[iccrg] Data Center Congestion Control side meeting plans

Paul Congdon <paul.congdon@tallac.com> Mon, 11 November 2019 19:15 UTC

From: Paul Congdon <paul.congdon@tallac.com>
Date: Mon, 11 Nov 2019 11:15:13 -0800
To: iccrg@irtf.org
Hello ICCRG:

I believe many of you will have an interest in this.  I have reserved a
side meeting room at IETF-106 to continue discussions on congestion control
in modern data center networks.  This message is to solicit feedback on the
suggested topics and agenda.

Tuesday, November 19

8:30AM - 9:45AM

Room: VIP A

There has been some discussion about where to take this group and what
activities should spin out from it; should we expand the current focus in
ICCRG or are these topics appropriate for a new research group in IRTF.  At
IETF-106 there are a number of topics that people would like to discuss.
In particular, where can the IETF/IRTF discuss how NICs can be
designed for CC in HPC/RDMA/AI DCN and also how can the network participate
to improve performance.

I'm working on a more detailed agenda for the side meeting, but here are
some current thoughts and feedback is welcomed.

1. How NICs can be designed for better CC in the HPC/RDMA/AI DCN

Discuss feedback on a draft under development on OpenCC:
https://datatracker.ietf.org/doc/draft-zhh-tsvwg-open-architecture/; a
framework for flexible establishment of congestion control algorithms
implemented by NICs and the network.  The expectation is there will be some
experiment results.  The goal is to discuss the ideas with stakeholders
(customers, NIC vendors, switch vendors) and explore what could/should
be standardized.

2. How does the network participate in CC for HPC/RDMA/AI DCN?

There are a few items for discussion.

2.1 AI ECN

Discuss feedback on
https://datatracker.ietf.org/doc/draft-zhuang-tsvwg-ai-ecn-for-dcn/.  The
idea is to use AI for adaptive configuration of the network - a hard
problem.  How is necessary information collected from the devices to form
models and what could/should be standardized here as well?

2.2 Network Fast Feedback

Discuss follow-on feedback on
https://tools.ietf.org/html/draft-even-iccrg-dc-fast-congestion-00 which is
expected to be introduced in ICCRG on Monday.  The draft discusses the
state-of-the-art congestion controllers in use and from research, and poses
a number of questions for discussion.
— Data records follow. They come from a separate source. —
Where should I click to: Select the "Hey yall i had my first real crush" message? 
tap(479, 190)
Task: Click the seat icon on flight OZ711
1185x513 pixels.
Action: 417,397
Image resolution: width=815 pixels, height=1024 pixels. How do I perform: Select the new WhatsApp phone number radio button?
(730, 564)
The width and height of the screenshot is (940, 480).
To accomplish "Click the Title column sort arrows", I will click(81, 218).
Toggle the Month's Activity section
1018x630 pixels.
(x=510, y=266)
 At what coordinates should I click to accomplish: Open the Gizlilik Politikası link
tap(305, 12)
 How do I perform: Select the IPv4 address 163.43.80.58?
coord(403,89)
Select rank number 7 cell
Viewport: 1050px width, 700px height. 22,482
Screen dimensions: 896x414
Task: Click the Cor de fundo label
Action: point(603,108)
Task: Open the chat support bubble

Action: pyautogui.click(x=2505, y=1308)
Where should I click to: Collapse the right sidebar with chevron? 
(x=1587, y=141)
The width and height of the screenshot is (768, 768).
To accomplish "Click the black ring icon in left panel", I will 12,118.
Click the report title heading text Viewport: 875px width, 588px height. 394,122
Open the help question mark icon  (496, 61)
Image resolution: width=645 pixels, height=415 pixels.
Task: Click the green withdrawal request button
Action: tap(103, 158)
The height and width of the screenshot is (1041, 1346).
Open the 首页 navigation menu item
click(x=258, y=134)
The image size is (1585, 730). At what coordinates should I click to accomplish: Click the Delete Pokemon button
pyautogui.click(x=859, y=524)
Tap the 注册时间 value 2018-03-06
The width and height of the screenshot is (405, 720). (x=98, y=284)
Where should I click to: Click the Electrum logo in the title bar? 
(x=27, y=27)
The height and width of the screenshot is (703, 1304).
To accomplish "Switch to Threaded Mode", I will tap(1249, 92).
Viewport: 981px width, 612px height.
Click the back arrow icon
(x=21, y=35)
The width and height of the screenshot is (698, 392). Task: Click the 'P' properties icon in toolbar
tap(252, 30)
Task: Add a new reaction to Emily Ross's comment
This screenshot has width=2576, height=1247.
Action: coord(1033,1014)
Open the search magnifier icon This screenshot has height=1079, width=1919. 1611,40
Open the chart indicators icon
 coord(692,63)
What is to be researched and what
could/should be standardized going forward?

2.3 Mixing RDMA and TCP traffic

These two traffic types with their differing congestion controllers are
known to not play well with one another in the same traffic class.  There
may be some analysis data to share on this topic.  A goal would be to
discuss network approaches for mitigating the impact of the two on each

3. Metrics for HPC/RDMA/AI networks

Are the current metrics and scales appropriate for HPC/RDMA/AI networks?
HPC and Storage networks tend to use IOPS as a key measure and the latency
requirements can be on the order of 10us; much different than Internet
latency and throughput measures.  Should there be a draft on metric
requirements for DCN networks?   Can we work with real customers to define
some well-known scenarios and metrics for HPC/RDMA/AI DCNs.